> **Text passage**:
►

José Manuel Joly Braga Santos, ComSE (; May 14, 1924July 18, 1988) was a Portuguese composer and conductor, who was born and died in Lisbon. He wrote six symphonies.

Biography
José Manuel Joly Braga Santos was born in Lisbon in 1924 and died in this city in 1988, at the peak of his musical creativity. Having studied violin and composition at the National Conservatoire of Lisbon, he became a disciple of Luís de Freitas Branco (1890–1955), the leading Portuguese composer of the preceding generation.

After the Second World War, he was able to go abroad, having studied conducting with Hermann Scherchen and Antonino Votto, and composition with Virgilio Mortari. In 1945 he visited England where he met Ralph Vaughan Williams, who encouraged him to use his native folksong in his symphonic music and also suggested that he should take lessons in counterpoint. He was undoubtedly the leading Portuguese symphonist of the 20th century, and perhaps of all time. Apart from an innate sense of orchestration, his musical language is based on a strong musical architecture as well as drama, with long melodic phrases and a natural instinct for structural development. In his own words, he wanted “to contribute toward a Latin symphonism and to react against the predominant tendency, of the generation that preceded me, to reject monumentalism in music”.

◄

> **Written task**: Decide whether each statement agrees with the text on José Manuel Joly Braga Santos, answering yes or no and quoting the words of the text that decide it. 1. He studied composition at the National Conservatoire of Lisbon. 2. He met Ralph Vaughan Williams during a visit to England in 1945. 3. He wrote eight symphonies.

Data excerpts
►

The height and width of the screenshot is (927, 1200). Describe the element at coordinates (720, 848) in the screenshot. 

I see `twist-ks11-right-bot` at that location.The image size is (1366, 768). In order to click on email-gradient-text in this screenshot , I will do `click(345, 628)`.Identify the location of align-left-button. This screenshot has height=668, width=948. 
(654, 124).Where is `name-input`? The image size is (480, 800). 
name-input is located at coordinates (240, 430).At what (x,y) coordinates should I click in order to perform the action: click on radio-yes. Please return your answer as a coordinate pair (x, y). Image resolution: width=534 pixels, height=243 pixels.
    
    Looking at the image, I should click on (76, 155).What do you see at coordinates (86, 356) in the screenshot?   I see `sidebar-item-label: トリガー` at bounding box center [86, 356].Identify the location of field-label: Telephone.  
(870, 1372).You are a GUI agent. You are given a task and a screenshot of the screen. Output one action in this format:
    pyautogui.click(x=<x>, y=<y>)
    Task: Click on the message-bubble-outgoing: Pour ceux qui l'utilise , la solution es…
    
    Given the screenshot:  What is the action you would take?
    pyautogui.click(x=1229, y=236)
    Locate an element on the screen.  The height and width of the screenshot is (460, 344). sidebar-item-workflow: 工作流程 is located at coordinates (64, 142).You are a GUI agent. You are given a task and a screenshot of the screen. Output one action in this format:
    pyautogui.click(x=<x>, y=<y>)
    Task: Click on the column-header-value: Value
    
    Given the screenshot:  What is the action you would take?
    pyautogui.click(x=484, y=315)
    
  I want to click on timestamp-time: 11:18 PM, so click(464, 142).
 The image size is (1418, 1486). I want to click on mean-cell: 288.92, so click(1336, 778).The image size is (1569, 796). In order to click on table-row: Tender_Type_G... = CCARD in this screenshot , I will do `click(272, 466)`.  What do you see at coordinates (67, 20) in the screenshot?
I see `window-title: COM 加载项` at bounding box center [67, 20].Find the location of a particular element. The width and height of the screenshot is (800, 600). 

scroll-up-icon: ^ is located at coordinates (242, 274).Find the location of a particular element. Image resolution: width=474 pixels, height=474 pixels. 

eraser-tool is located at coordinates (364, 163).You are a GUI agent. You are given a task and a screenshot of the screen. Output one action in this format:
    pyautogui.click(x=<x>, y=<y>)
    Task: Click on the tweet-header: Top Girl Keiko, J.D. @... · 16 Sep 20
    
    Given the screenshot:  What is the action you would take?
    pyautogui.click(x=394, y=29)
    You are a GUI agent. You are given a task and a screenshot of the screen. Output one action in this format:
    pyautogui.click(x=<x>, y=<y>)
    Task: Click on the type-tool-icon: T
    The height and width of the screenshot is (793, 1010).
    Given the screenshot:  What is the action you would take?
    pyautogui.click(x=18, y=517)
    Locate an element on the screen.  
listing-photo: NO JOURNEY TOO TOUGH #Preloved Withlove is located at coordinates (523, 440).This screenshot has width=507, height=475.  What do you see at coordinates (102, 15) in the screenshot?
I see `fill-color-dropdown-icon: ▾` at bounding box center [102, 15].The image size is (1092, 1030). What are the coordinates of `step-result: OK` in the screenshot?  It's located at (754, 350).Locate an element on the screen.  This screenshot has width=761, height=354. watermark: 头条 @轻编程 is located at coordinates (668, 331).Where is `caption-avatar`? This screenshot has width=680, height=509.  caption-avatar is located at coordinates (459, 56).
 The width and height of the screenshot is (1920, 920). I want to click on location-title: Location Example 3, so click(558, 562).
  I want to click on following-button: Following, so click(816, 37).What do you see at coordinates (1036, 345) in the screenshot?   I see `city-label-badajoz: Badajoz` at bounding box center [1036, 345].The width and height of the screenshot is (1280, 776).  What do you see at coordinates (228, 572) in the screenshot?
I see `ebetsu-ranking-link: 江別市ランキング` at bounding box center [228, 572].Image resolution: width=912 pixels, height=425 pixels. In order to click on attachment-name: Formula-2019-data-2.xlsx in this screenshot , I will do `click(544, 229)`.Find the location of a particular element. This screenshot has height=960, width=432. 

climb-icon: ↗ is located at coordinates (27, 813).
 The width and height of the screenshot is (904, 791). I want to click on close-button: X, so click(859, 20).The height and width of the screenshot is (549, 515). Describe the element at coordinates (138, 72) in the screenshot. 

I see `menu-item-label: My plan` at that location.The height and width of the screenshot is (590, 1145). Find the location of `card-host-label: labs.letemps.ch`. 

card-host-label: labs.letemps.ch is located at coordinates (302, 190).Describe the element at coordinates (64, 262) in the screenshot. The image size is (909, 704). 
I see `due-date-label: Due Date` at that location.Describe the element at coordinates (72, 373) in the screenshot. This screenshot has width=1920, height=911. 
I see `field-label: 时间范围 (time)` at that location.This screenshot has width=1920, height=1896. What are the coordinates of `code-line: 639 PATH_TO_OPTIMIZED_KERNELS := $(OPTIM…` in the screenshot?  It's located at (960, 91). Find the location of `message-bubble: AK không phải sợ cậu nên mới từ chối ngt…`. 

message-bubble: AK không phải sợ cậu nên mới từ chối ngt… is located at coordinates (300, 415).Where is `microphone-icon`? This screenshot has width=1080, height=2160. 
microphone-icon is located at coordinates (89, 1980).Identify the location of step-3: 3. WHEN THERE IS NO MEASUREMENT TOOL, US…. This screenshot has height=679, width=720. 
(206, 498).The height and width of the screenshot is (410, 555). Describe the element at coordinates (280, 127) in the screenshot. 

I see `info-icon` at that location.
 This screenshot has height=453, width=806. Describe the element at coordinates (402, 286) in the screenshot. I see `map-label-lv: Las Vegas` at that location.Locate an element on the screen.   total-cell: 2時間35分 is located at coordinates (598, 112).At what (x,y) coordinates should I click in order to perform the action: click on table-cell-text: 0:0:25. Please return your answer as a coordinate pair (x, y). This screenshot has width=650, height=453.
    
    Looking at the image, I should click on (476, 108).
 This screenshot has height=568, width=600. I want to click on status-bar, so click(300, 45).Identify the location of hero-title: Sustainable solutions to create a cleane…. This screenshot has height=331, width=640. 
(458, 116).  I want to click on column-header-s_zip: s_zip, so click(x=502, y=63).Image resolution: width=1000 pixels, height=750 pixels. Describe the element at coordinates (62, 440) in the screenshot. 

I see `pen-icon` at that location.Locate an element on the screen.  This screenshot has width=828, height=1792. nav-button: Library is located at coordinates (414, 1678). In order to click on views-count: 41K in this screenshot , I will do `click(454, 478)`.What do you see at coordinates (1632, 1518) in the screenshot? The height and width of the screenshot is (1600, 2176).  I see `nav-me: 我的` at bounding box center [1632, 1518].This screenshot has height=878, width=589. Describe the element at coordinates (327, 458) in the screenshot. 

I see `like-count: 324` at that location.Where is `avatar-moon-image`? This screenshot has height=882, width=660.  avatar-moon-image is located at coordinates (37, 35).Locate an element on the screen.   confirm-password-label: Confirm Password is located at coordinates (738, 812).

◄

> **Reply to the exercise**:
1. Yes: "Having studied violin and composition at the National Conservatoire of Lisbon"
2. Yes: "In 1945 he visited England where he met Ralph Vaughan Williams"
3. No: "He wrote six symphonies."